Communication Has To Change
Stress changes people. Fatigue changes people. Pain changes people.
Sometimes the person with FND becomes withdrawn because they feel guilty. Sometimes the partner becomes frustrated because they feel helpless. Sometimes both people are silently struggling while trying not to upset the other.
That silence can slowly create distance.
Healthier communication often means saying the honest thing without turning it into an attack.
Instead of: “You never want to go out anymore.”
Try: “I miss spending time together and I’m struggling with the changes.”
Instead of: “You’re overdoing it again.”
Try: “I’m worried because I can see how exhausted you are.”
The goal is not blame. It is honesty with care.
Planning Life Around Unpredictability
This is one of the biggest relationship challenges with FND. Plans often change, sometimes at the last minute and sometimes repeatedly.
Over time, many couples learn to stop treating every plan as fixed.
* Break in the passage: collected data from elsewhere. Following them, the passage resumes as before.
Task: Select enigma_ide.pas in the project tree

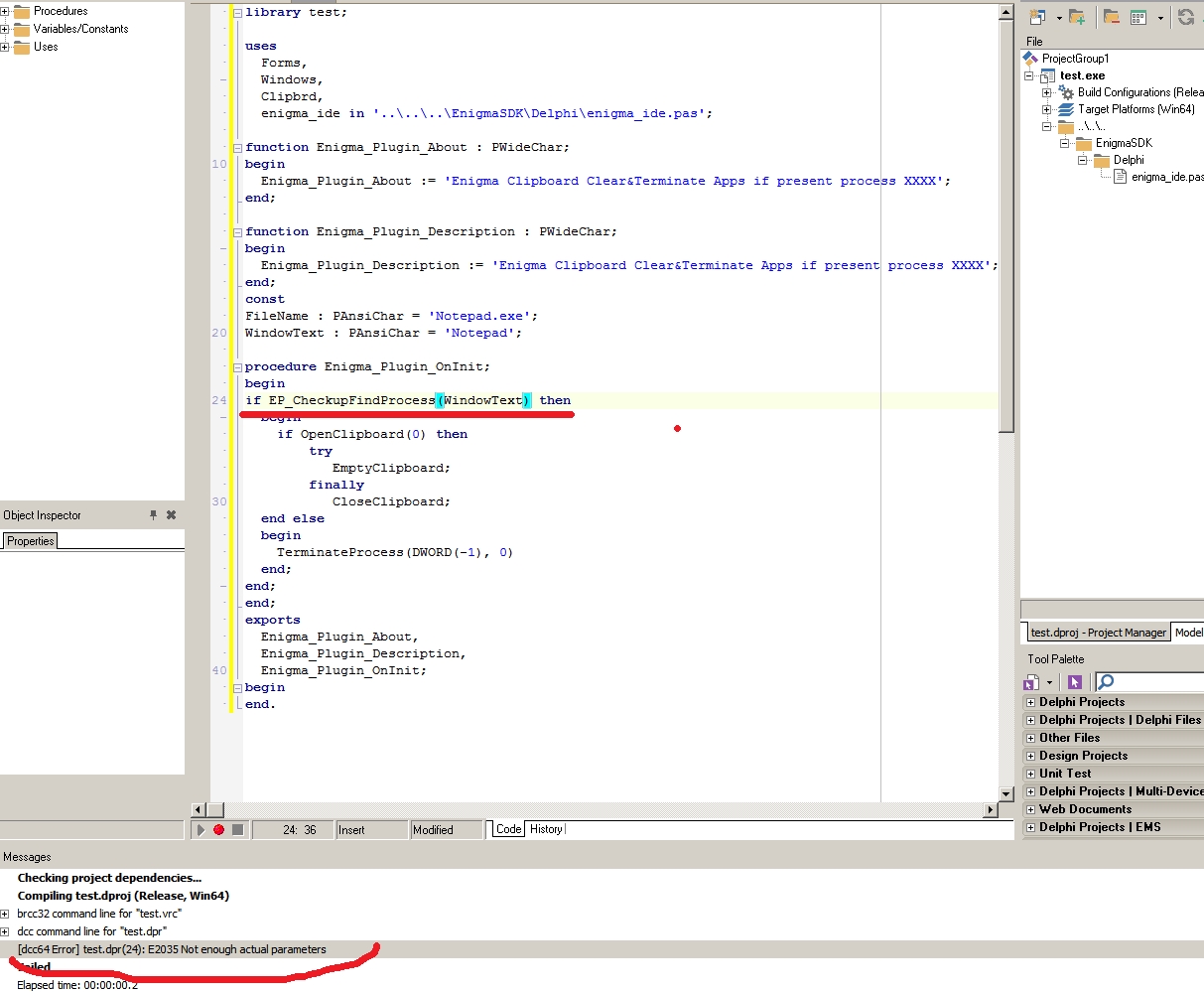Action: tap(1166, 177)
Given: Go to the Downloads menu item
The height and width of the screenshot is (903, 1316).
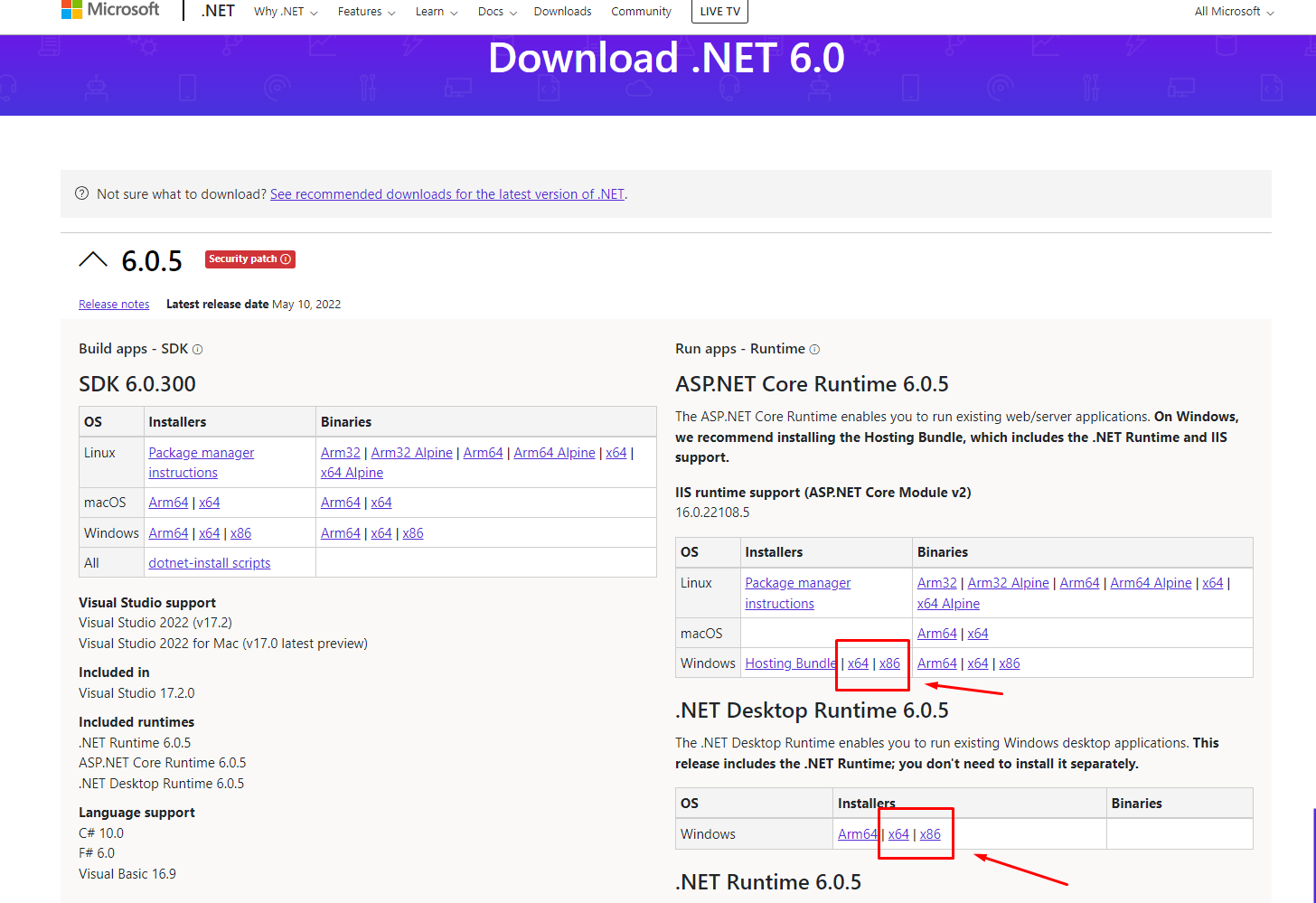Looking at the screenshot, I should [562, 12].
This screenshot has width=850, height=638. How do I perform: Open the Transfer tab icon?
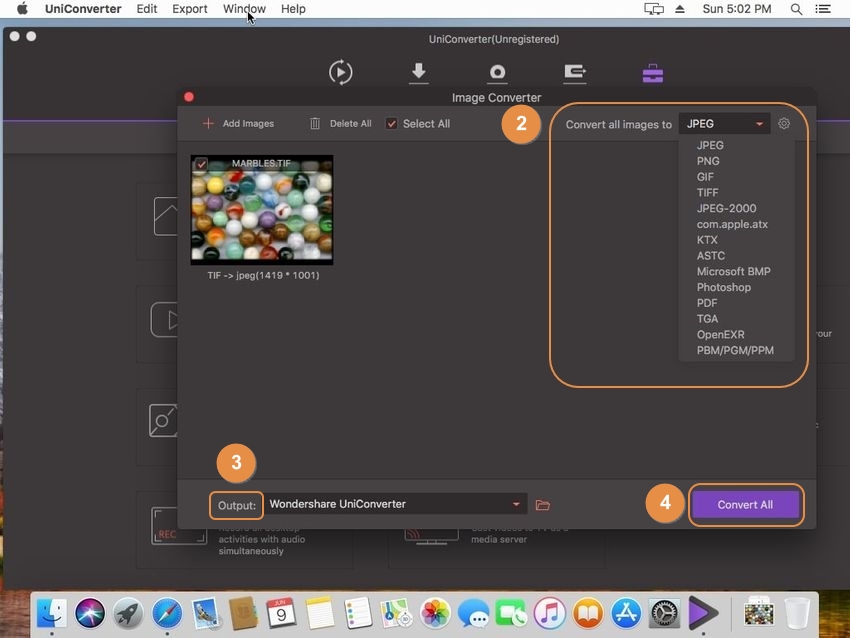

Instead, they build flexibility into normal life.
- having backup plans
- choosing low-pressure activities
- planning shorter outings
- allowing extra recovery time
- driving separately if needed
- agreeing beforehand that cancelling is okay
The goal stops being acting normal. The goal becomes creating a life that works for both people.
Our Living with FND guidance has more practical ways to think about pacing, flares and daily planning.
Partners Need Support Too
This part matters a lot.
Partners of people with FND often spend so much energy supporting someone else that they completely neglect themselves. But burnout helps nobody.
At FND Connect, we encourage partners and carers to protect their own wellbeing as part of the care plan, not as an afterthought.
Partners need rest, emotional support, hobbies, friendships, boundaries, space to breathe and someone they can talk to honestly.
Supporting someone should never mean disappearing yourself.
You Are Both Still In There
FND can change a relationship, but it does not automatically destroy one.
Many couples find that surviving chronic illness together can eventually create deeper honesty, empathy and emotional closeness. Not because it is easy, but because they learn how to become a real team: one built on patience, adaptation, understanding, humour, flexibility and compassion on the days when everything feels hard.
If you are the partner of someone living with FND, you matter too. Your feelings are valid too. You are not failing because this is difficult.
This disorder is difficult. But difficult does not mean hopeless.
Under the appointments, the exhaustion, the symptom flare-ups, the cancelled plans, the fear and the frustration, you are both still there.
Still loving each other.
Still trying.
Still learning.
Still adapting.
At FND Connect, we believe support should include everyone affected by FND, not just the person diagnosed. Nobody should have to navigate this alone.